What’s the Talent Density of Your Team?

Even though some of the business decisions that Netflix management has made recently have not been well received, I still think that many of the firm’s cultural attributes are worth studying.

As Netflix is back in the news again with a new DVD plan, I thought of CEO Reed Hastings’ words in a 2009 slide presentation:

“The actual company values, as opposed to the nice-sounding  values, are shown by who gets rewarded, promoted, or let go.”

“Actual company values are the behaviors and skills that are valued in fellow employees”

The presentation goes on to describe in some detail the nine behaviors that are particularly valued by Netflix (Judgment, Communication, Impact, Curiosity, Innovation, Courage, Passion, Honesty and Selflessness); and details the firm’s uniquely demanding standards for high performance and other aspects of its culture.

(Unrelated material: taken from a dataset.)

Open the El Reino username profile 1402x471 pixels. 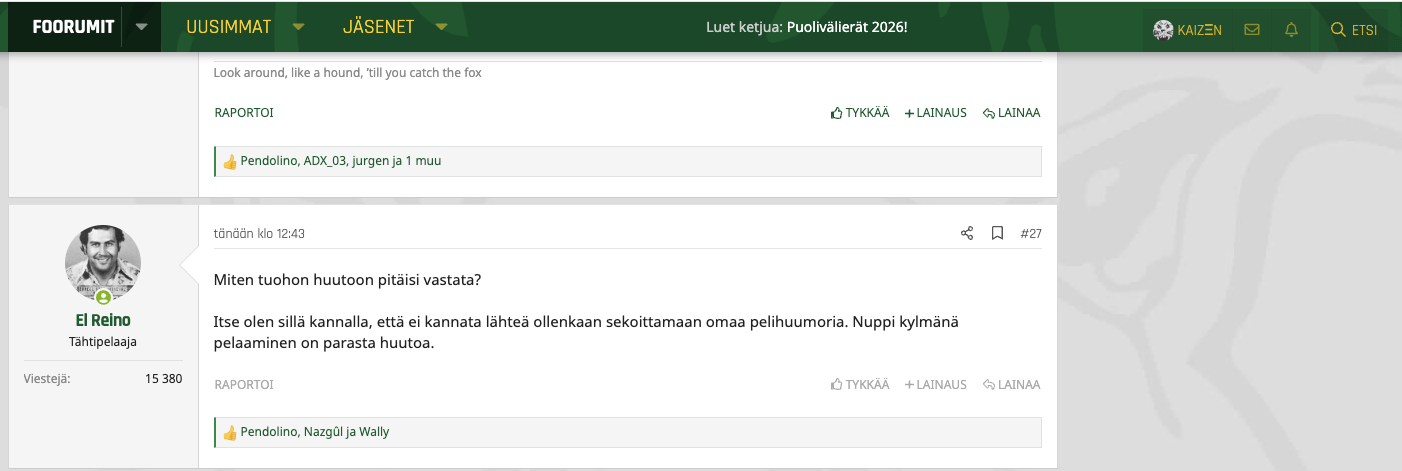tap(103, 320)
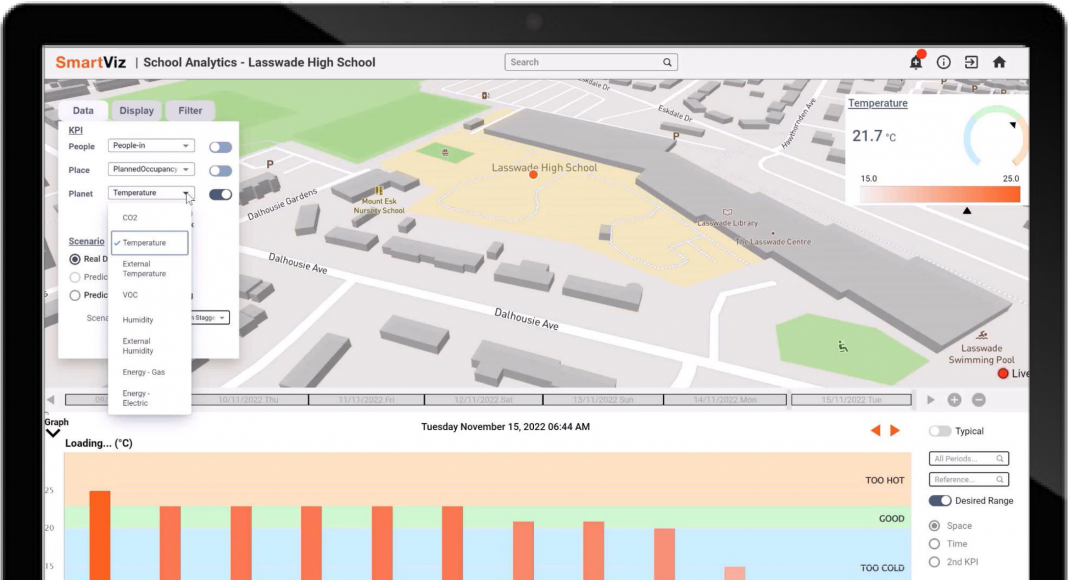The width and height of the screenshot is (1068, 580).
Task: Click the info icon in header
Action: [943, 62]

But the part I found most interesting was the view that turns on its head the conventional wisdom that growing firms must add significant processes and procedures to deal with increasing complexity, simply because it’s “Time to grow up”.

Instead, Hastings sees the root cause as the decline of “talent density”, as the percentage of high performance employees typically falls with total employment growth. Exacerbating the problem, the increased focus on process actually drives more talent out of the company, as they feel stifled by the bureaucracy and process orientation.

The solution, Hastings says, is to increase talent density faster than business complexity.

” Avoid Chaos as you grow with Ever More High Performance People –

not with Rules”

Not that Hastings advocates absolute freedom from rules. In fact, he lays out two types of necessary rules– those around moral, ethical and legal issues, and those that prevent irrevocable disaster (it remains to be seen whether the public relations flap over the company’s price increases are irrevocable).

Financial firms operate in highly regulated environments, and the inherent financial leverage makes the cost of some errors unacceptable. This means a higher degree of process orientation and policy compliance than many industries, but I don’t think this negates the idea that financial firms should also focus on increasing their talent density.

Especially critical, in my view, is the concept that a company’s actual values are demonstrated by “who gets rewarded, promoted, or let go”.

While firms must reward results more than efforts, leaders have a responsibility to shape the culture of their firm by also celebrating and rewarding the skills and behaviors that led to those results, and sharing those to help improve others’ performance.

I have seen managers who act like hostages to data. “I have to give Joe the big sales award. He hit his numbers, even though he fell into that one big sale at the end of the year.”

Your incentive plans have to be driven by financial results, but if they force you to reward results while being blind to the requisite underlying skills and behaviors, you need to rewrite your plans.

Top performers want to be rewarded on results, but they also want a clear vision of how their skills and behaviors are expected to be applied to get those results.

It’s the leader’s job to set that vision and apply the rewards appropriately.

If you don’t, you will eventually help another firm increase its talent density. With your former talent.

What’s the talent density of your team?